* _Data shown_:
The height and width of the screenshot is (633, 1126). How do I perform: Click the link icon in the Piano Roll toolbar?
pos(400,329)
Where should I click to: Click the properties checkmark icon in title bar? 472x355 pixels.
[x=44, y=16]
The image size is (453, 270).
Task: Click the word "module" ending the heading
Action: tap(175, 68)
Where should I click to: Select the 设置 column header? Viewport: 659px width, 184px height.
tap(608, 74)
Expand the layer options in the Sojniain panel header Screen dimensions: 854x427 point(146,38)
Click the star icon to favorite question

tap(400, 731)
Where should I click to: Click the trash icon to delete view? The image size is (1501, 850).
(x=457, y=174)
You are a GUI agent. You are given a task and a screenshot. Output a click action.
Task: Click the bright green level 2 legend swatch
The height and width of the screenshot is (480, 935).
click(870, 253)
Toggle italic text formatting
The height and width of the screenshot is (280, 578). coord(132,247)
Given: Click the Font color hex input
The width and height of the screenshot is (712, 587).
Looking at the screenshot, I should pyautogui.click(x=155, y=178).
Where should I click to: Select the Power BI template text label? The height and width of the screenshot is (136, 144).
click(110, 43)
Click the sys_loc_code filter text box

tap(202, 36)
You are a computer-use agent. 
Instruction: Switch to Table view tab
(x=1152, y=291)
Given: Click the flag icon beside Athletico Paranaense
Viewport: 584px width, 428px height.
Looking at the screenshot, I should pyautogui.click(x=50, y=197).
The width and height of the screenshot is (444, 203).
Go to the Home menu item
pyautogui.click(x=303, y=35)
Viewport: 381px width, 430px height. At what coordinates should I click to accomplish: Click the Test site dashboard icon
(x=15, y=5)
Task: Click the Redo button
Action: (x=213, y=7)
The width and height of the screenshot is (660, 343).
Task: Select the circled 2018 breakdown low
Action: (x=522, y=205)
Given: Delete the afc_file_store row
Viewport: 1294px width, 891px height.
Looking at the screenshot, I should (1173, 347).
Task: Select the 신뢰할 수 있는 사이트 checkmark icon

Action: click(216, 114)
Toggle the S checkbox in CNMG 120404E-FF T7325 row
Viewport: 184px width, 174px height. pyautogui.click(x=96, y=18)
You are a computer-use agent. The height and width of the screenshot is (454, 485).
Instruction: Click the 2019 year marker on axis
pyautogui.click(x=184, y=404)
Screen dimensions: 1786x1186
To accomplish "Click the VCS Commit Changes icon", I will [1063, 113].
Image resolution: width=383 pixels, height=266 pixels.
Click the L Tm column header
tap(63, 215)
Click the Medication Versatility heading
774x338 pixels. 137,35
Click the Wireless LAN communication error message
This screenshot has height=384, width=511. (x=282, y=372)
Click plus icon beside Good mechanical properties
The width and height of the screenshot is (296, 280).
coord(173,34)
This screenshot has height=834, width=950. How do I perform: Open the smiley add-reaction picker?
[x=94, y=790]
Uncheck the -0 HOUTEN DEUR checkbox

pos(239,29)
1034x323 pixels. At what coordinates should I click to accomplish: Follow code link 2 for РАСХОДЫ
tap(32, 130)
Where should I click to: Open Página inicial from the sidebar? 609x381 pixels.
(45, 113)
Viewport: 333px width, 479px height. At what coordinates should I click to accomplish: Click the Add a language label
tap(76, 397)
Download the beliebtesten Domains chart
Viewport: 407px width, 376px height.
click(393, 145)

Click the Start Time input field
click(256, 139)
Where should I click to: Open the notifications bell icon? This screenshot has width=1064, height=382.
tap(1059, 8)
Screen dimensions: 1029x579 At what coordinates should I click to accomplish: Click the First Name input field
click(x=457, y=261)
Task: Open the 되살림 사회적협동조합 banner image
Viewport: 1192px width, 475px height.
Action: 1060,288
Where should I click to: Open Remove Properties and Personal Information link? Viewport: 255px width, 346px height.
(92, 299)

* _Objective_: Copy out the part of the listing that opens with the line containing "Where should I click to: Click the trash" and closes with the line containing "The height and width of the screenshot is (280, 578).", both lines included, reproducing each line verbatim.

* _Solution to the problem_:
Where should I click to: Click the trash icon to delete view? The image size is (1501, 850).
(x=457, y=174)
You are a GUI agent. You are given a task and a screenshot. Output a click action.
Task: Click the bright green level 2 legend swatch
The height and width of the screenshot is (480, 935).
click(870, 253)
Toggle italic text formatting
The height and width of the screenshot is (280, 578). coord(132,247)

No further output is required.